CHMPR Distinguished Lecture Series

Nonnegative Binary Matrix Factorization
with a D-Wave Quantum Annealer

Dr. Daniel O’Malley
Los Alamos National Laboratory

1:30 15 February 2018, ITE325, UMBC

D-Wave quantum annealers represent a novel computational architecture and have attracted significant interest. Much of this interest has focused on the quantum behavior of D-Wave machines, and there have been few practical algorithms that use the D-Wave. Machine learning has been identified as an area where quantum annealing may be useful. Here, we show that the D-Wave 2X can be effectively used as part of an unsupervised machine learning method. This method takes a matrix as input and produces two low-rank matrices as output — one containing latent features in the data and another matrix describing how the features can be combined to approximately reproduce the input matrix. Despite the limited number of bits in the D-Wave hardware, this method is capable of handling a large input matrix. The D-Wave only limits the rank of the two output matrices. We apply this method to learn the features from a set of facial images and compare the performance of the D-Wave to two classical tools. This method is able to learn facial features and accurately reproduce the set of facial images. The performance of the D-Wave is mixed. It outperforms the two classical codes in a benchmark when only a short amount of computational time is allowed (200-20,000 microseconds), but these results suggest heuristics that would likely outperform the D-Wave in this benchmark.

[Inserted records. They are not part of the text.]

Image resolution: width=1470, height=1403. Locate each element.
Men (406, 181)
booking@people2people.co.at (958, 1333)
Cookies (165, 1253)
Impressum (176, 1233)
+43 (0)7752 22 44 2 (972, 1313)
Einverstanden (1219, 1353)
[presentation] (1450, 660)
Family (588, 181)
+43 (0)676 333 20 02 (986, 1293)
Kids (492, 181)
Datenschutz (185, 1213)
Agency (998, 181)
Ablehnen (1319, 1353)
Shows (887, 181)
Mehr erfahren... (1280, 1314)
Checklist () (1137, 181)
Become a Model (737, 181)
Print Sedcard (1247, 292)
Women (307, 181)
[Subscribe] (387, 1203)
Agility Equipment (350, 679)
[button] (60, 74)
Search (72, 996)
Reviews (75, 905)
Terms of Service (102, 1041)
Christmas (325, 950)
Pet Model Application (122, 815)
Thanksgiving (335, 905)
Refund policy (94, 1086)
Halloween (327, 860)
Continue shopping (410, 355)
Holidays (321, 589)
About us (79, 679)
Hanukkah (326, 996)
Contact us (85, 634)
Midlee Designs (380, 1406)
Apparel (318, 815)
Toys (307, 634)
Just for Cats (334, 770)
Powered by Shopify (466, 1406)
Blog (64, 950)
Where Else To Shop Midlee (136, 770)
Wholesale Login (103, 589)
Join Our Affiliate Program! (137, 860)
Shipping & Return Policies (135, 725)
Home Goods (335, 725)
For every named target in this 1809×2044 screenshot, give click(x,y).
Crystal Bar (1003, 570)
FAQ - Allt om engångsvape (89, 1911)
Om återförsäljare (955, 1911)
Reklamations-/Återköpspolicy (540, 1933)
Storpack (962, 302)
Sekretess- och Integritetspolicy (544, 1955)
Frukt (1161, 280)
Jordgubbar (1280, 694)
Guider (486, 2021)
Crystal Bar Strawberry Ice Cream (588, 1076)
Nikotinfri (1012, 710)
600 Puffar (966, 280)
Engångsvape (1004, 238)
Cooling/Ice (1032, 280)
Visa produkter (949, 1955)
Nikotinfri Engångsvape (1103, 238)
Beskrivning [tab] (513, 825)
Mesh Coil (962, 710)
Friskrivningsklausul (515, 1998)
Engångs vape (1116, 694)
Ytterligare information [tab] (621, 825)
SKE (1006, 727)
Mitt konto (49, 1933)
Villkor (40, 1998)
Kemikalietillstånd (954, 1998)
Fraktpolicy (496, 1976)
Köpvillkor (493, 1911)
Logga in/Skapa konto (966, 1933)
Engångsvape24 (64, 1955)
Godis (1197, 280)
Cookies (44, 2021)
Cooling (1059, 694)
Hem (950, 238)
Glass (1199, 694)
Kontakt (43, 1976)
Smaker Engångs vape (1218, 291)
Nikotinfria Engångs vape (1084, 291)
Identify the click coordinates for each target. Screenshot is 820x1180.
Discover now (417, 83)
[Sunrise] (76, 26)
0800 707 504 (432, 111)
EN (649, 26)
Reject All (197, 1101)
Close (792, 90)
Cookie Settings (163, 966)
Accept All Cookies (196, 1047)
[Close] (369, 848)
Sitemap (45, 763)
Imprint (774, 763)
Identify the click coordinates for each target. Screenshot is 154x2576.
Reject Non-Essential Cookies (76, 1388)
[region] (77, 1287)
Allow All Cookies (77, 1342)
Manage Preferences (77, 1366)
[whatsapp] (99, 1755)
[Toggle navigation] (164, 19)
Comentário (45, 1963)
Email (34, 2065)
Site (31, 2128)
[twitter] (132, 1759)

Daniel O’Malley is a scientist in the Computational Earth Science group at Los Alamos National Laboratory (LANL). Prior to that, he held postdoctoral positions at LANL and in the Department of Earth, Atmospheric and Planetary Sciences at Purdue University. He studied at Purdue University, receiving a B.S. degree in computer science and mathematics (2004), an M.S. in mathematics (2006) and a Ph.D. in applied mathematics (2011). His research interests include computational science (with an emphasis on subsurface flow and transport), quantum computing, uncertainty quantification, and machine learning. He has won numerous awards including a Director’s Postdoctoral Fellowship from LANL (2014), the InterPore-Fraunhofer Award for Young Researchers from the International Society for Porous Media (2012), a Charles C. Chappelle Fellowship from Purdue University (2004), and the Meyer E. Jerison Memorial Award in Analysis from the Department of Mathematics at Purdue University (2004).